* [EXERCISE OBJECTIVE]: Reproduce word for word the portion of the Johns Hopkins patient's account that starts with "1. The security" and goes on through "x-rays in my room.".

** Opening SELECTED TEXT block **

I am a very happy and pleased Johns Hopkins patient. In January 2011, I was referred to Johns Hopkins for treatment of my lung disease. The only cure for my disease was a bilateral lung transplant, which took place on December 18, 2011. While I have had excellent success with my transplant, I have had the opportunity to return to the hospital (six admissions and nine outpatient procedures requiring anesthesia) and outpatient center (over 100 office visits and over 700 tests or studies) for subsequent medical care.  I realize I will continue to be a Johns Hopkins patient for the rest of my life.

Recently, I had the opportunity to be the patient member on the panel at the Town Meeting on September 8, 2015 discussing Patient and Family Centered Care (Also read the Patient Wish List blog of 10 things a patient would like to share with his or her care team.) One of the questions dealt with the patient survey, which patients receive and answer about their patient experience. As I mentioned in my remarks, one of the key factors that affects my patient experience is my health care team. While I was able to make a few remarks about my team members, I would like to take this opportunity to provide you with a little more information about my health care team. It is a very dynamic health care team composed of many members of Johns Hopkins Hospital and Outpatient Center staff.  I have divided my health care team into two groups: The face to face group and the behind the scene group.

The face to face group is composed of the following team members:

My Admitting Team

  1. The security guard who clears me for entering the hospital and, with colleagues, keeps me, my family and my health care team safe 24/7.
  2. The admitting clerk who process my paperwork to make sure I do not have to spend time with my insurance company or others doing paperwork.

My Patient Room Team

  1. All the physicians including fellows, residents and interns who are responsible for my medical care.
  2. All of my nurses who provide my nursing care and the nurse manager for the unit.
  3. The medical technicians who assist my nurses in my medical care.
  4. The environmental care associates and environmental care technicians who clean my room.
  5. The nutrition assistants who deliver my meals.
  6. The phlebotomists who draw my blood.
  7. The imaging technologists who take x-rays in my room.
  8. The case manager who is planning my discharge.
  9. The transportation specialists who transport me from my room to my procedures/diagnostic tests on time and to the right place.
  10. Administrative staff assigned to my nursing unit.
  11. Anybody else that walks in my room.

My Procedures/Diagnostic Test Team

  1. The receptionist who greets me and makes sure the paperwork matches why I am there.
  2. The physicians who provide my procedure/diagnostic tests.
  3. The radiologist and pathologist who review my results or pathology and interpret the results.
  4. The nurses involved in my procedure/diagnostic test and who try to keep me comfortable throughout.
  5. The technicians involved in my procedure/diagnostic test who are either performing the diagnostic test or making sure the equipment and instruments are ready.

My Telephone Team

  1. The dietary technicians who take my telephone meal order and assure I am ordering the right foods for me.
  2. The administrative staff I contact with all sorts of questions. They know just where to connect me for answers.

My Outpatient Center Team

  1. The physician, nurse practitioner or physician assistant who will be evaluating and taking care of me.
  2. The nurses who will be assisting the provider with their assessments and care.
  3. The medical technicians who is taking my vital signs.
  4. The front desk clerks who process my appointment paperwork.
  5. The discharge clerks who process my discharge and schedule my follow up appointments.
  6. The radiology administrative assistants who match my paperwork for the test.

** Closing SELECTED TEXT block **
** Opening STORED DATA block **

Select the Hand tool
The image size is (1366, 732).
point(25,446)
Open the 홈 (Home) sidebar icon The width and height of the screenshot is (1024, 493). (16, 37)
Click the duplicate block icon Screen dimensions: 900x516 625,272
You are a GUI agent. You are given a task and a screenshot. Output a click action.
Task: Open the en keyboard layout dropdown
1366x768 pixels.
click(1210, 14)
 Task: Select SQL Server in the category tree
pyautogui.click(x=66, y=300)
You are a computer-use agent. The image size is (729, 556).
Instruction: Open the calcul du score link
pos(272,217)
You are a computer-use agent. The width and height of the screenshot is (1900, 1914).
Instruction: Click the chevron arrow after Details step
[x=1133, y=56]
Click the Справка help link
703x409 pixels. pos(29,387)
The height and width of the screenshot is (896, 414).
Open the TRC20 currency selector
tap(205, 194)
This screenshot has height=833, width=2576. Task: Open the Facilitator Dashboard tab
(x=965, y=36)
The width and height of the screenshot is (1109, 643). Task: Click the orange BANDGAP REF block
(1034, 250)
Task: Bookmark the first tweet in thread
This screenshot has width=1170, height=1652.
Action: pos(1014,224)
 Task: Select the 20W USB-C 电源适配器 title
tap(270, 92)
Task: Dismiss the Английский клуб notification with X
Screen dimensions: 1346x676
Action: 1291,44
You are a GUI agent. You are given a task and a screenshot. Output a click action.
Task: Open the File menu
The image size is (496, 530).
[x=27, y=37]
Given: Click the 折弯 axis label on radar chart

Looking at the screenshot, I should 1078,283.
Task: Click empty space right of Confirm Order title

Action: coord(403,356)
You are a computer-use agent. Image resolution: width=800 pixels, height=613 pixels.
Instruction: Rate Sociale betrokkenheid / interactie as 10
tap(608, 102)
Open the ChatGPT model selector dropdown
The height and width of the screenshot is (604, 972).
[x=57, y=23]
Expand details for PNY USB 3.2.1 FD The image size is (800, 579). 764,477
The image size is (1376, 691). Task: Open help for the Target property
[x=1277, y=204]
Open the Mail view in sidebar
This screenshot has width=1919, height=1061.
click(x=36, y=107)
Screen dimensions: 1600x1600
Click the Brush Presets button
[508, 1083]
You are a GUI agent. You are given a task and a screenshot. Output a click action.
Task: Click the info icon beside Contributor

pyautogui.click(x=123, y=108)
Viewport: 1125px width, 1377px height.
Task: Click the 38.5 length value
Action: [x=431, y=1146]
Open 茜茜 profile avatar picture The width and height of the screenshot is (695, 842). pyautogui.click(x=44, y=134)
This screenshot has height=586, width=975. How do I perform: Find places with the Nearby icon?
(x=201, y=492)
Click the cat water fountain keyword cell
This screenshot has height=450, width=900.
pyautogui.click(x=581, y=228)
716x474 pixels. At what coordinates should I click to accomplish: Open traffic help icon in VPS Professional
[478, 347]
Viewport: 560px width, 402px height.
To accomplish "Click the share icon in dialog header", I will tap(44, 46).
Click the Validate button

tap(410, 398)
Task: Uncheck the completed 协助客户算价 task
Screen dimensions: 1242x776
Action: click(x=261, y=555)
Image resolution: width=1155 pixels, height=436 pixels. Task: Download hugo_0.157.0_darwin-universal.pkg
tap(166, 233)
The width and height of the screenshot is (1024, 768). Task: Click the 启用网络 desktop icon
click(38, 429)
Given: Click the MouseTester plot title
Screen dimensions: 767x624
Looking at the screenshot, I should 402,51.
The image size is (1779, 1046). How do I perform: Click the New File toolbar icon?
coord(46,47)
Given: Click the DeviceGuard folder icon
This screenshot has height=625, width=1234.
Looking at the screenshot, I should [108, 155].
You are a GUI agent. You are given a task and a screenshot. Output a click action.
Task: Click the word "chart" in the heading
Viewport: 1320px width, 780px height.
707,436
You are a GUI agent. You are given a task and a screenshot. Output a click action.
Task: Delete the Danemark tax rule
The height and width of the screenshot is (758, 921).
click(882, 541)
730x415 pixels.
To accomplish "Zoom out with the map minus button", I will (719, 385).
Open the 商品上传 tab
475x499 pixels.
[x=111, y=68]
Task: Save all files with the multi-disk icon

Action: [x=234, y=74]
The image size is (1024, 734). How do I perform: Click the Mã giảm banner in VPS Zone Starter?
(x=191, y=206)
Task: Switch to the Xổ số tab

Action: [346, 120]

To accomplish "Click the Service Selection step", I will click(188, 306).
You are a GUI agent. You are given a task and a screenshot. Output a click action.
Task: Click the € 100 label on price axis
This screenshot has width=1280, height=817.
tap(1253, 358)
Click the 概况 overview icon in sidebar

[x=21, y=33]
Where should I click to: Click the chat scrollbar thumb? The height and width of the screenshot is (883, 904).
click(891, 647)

** Closing STORED DATA block **

* [COMPLETED TASK]:
1. The security guard who clears me for entering the hospital and, with colleagues, keeps me, my family and my health care team safe 24/7.
  2. The admitting clerk who process my paperwork to make sure I do not have to spend time with my insurance company or others doing paperwork.

My Patient Room Team

  1. All the physicians including fellows, residents and interns who are responsible for my medical care.
  2. All of my nurses who provide my nursing care and the nurse manager for the unit.
  3. The medical technicians who assist my nurses in my medical care.
  4. The environmental care associates and environmental care technicians who clean my room.
  5. The nutrition assistants who deliver my meals.
  6. The phlebotomists who draw my blood.
  7. The imaging technologists who take x-rays in my room.